We worked on caching and performance. We are never using varnish; plone.app.caching gives us enough power.
When you reindex an object in Plone, it will update all metadata, also when you only update one index. There are 36 metadata columns in a fresh Plone site, and we have 59.
Our biggest organisation creates 500 too 1000 new items every week. In peak hours, there are several transactions per second. 1150 users, hundreds concurrently. Only using 30 GB of RAM. Still performant out of the box. We optimised to use a standard Plone ZODB to manage one million portal_catalog records. Optimizations for big installations will benefit smaller ones: they use the same setup. Some actions in Plone, like in z3c.form are being done two or three times, so we are looking into optimizing that.
We have configured the default Plone RAM cache to 100,000 entries. We have improved the cache so that "hot", recently used cache item will not be deleted.

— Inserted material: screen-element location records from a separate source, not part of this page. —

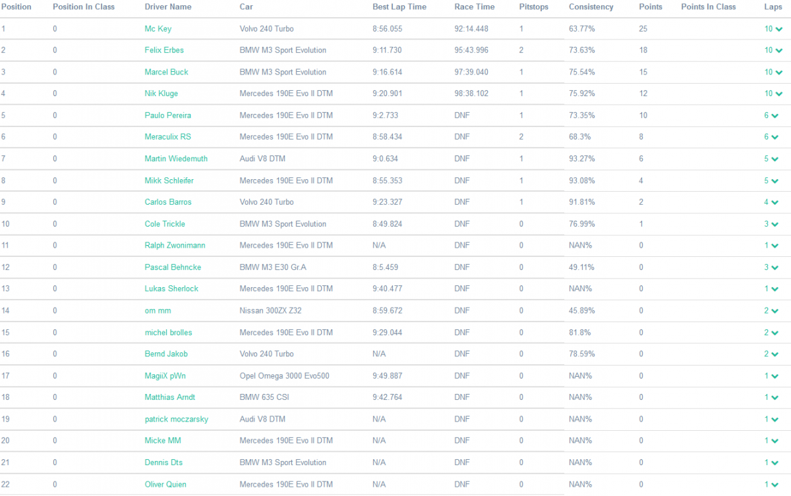Open Nik Kluge driver link
The image size is (791, 496).
tap(161, 94)
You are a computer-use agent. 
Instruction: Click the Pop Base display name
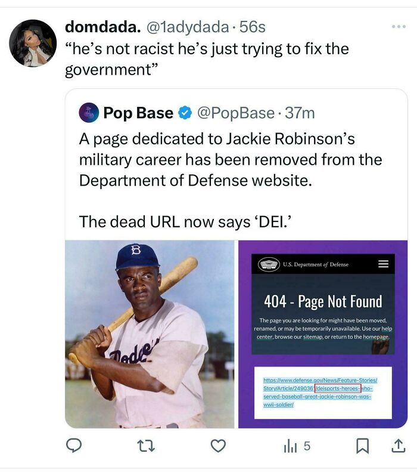138,113
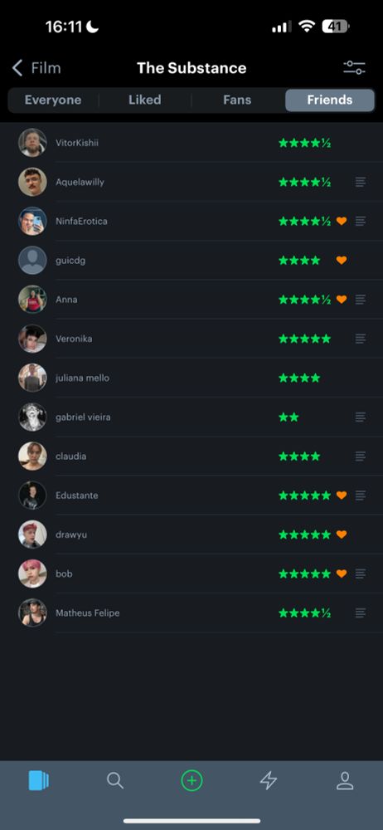Open NinfaErotica's username
383x830 pixels.
point(81,222)
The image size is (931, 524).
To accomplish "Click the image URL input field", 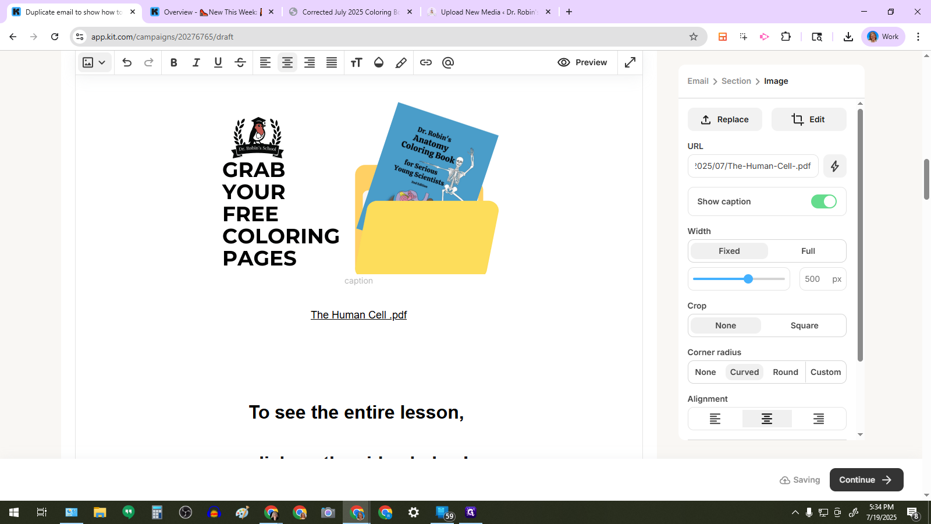I will pos(752,166).
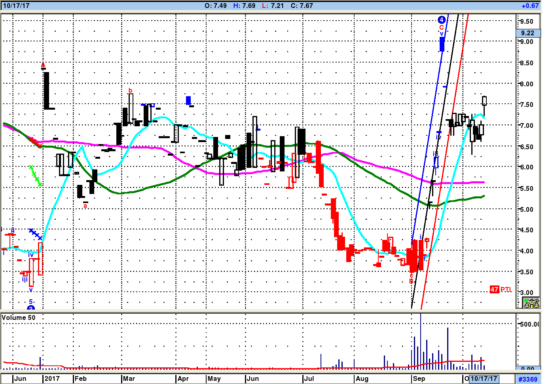Click the red wave b label near March
554x384 pixels.
tap(130, 91)
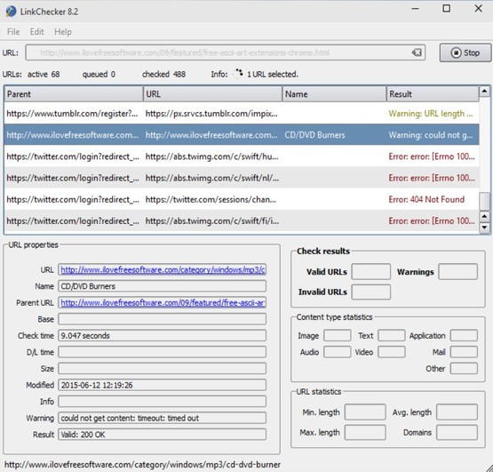This screenshot has height=472, width=493.
Task: Click the busy spinner next to Info
Action: point(238,74)
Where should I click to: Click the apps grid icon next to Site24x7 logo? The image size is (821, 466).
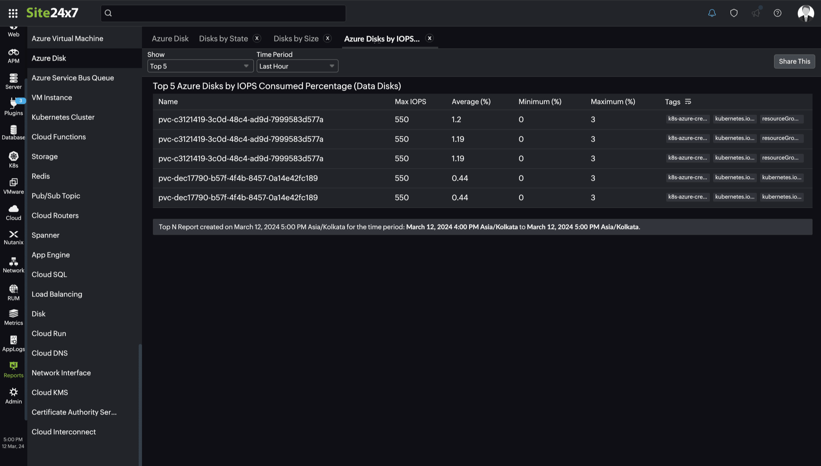coord(13,13)
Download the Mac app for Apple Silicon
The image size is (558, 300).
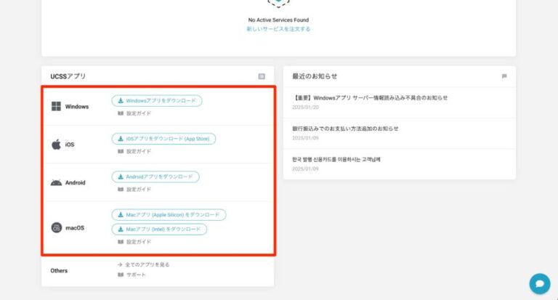[169, 215]
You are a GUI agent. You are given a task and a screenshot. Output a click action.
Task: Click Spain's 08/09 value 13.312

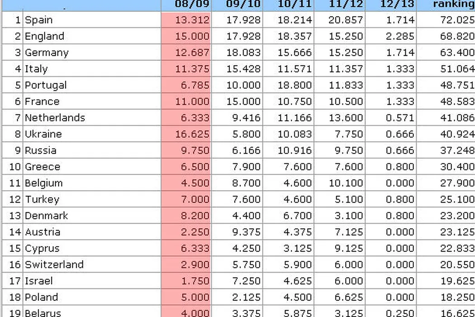click(192, 20)
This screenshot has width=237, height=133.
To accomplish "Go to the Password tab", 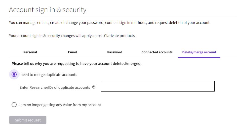I will click(115, 52).
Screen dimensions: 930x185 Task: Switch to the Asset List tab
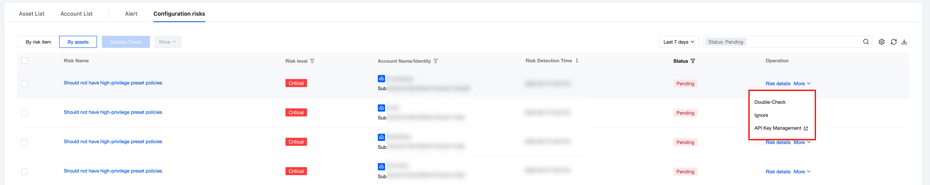[x=31, y=14]
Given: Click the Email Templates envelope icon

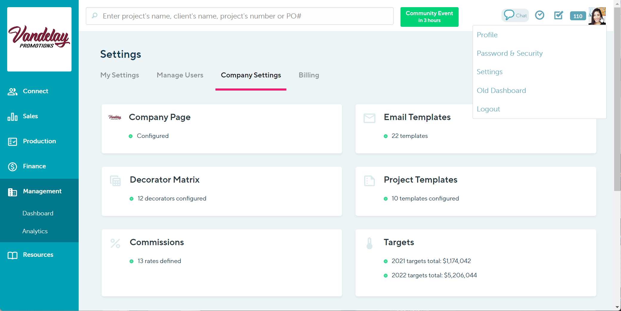Looking at the screenshot, I should [370, 118].
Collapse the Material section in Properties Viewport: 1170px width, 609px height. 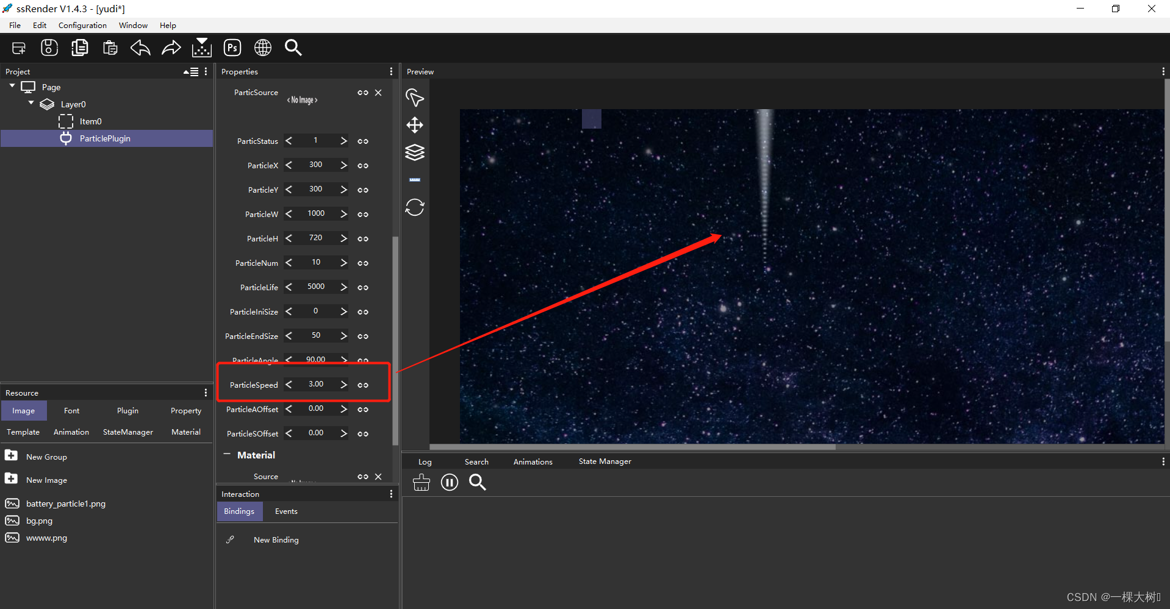click(x=227, y=455)
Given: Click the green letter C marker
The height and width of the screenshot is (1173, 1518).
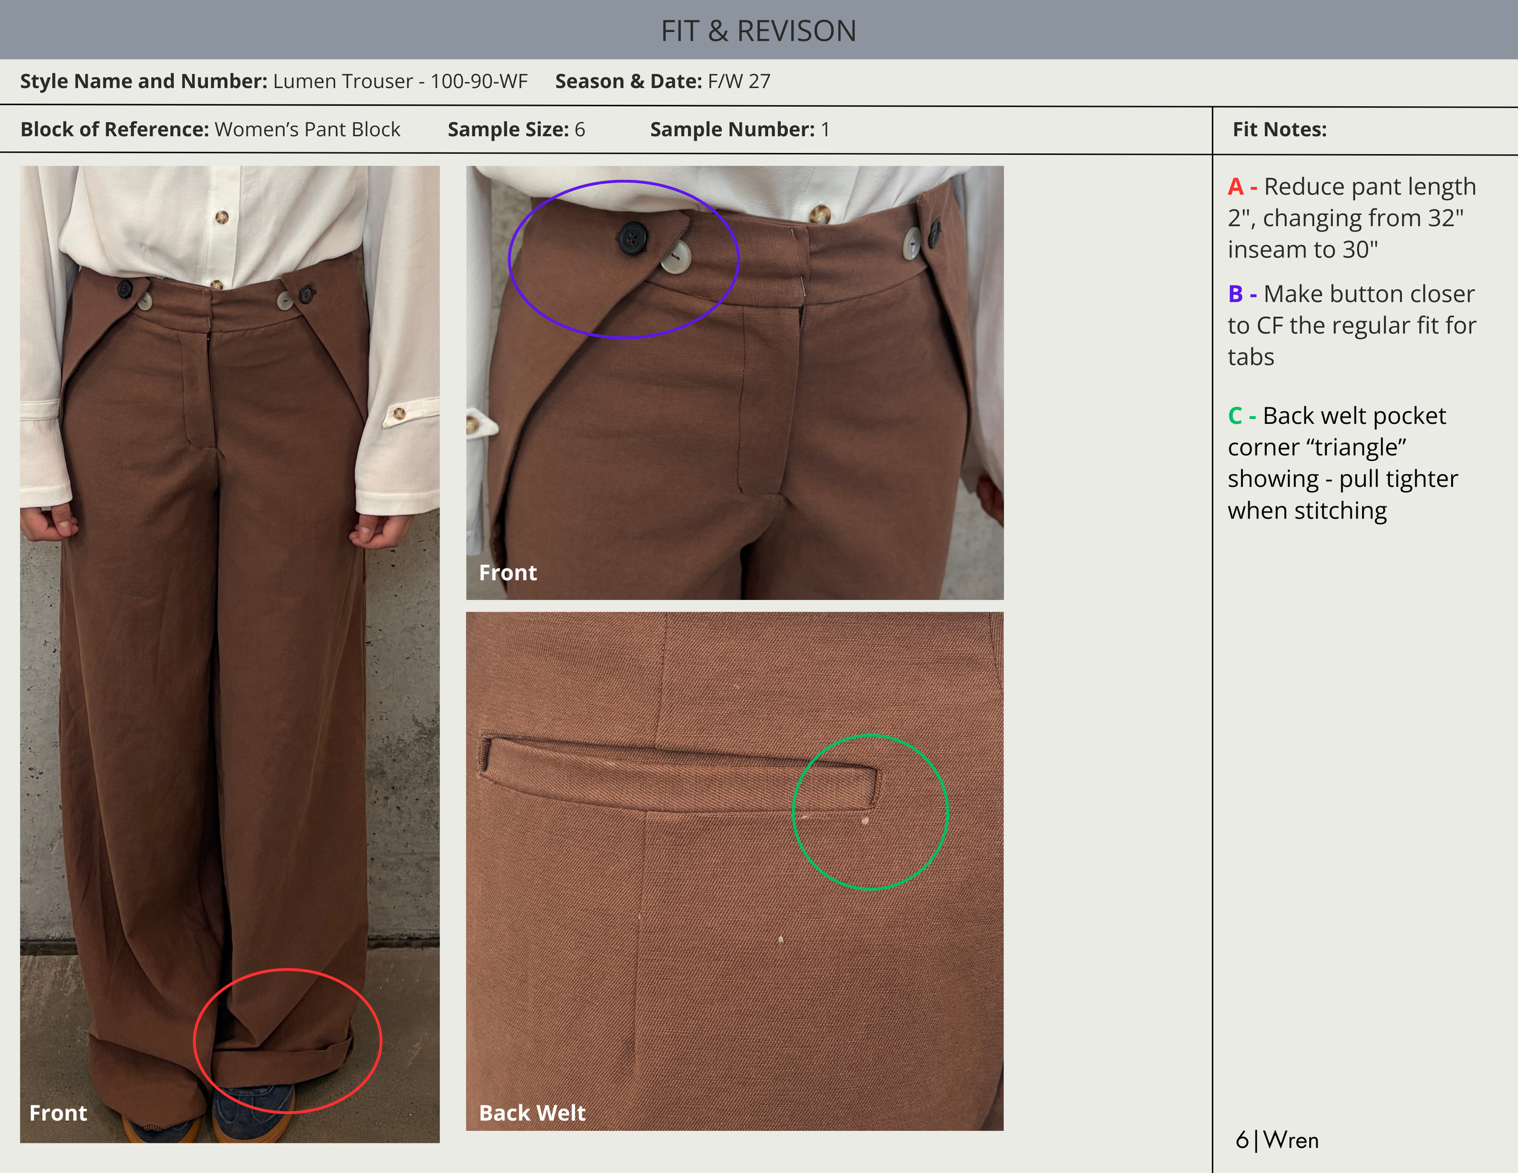Looking at the screenshot, I should tap(1235, 416).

We use the ZCA for low level adaptations, but we moved the adaptability to TTW configuration. This fit our audience better.
We have used in-place migration since Plone 2.1.2 until Plone 4.3.20. Most content types have been moved to Dexterity, and use GenericSetup. We will probably evaluate collective.exportimport to go to Plone 6, but will try first the in-place migration. This is in Plone and lets users feel confident.
Second site: www.deliberations.be. This brings the politics back to the people. It is a sharing tool between municipalities and citizens. One single portal to find them all.
Using Plone 5.2, Py 3, dexterity, eea.facetednavigation. This fetches data from iA.Délib through the Rest API.
Conclusions, Plone needs some optimisations, but then it works quite performant.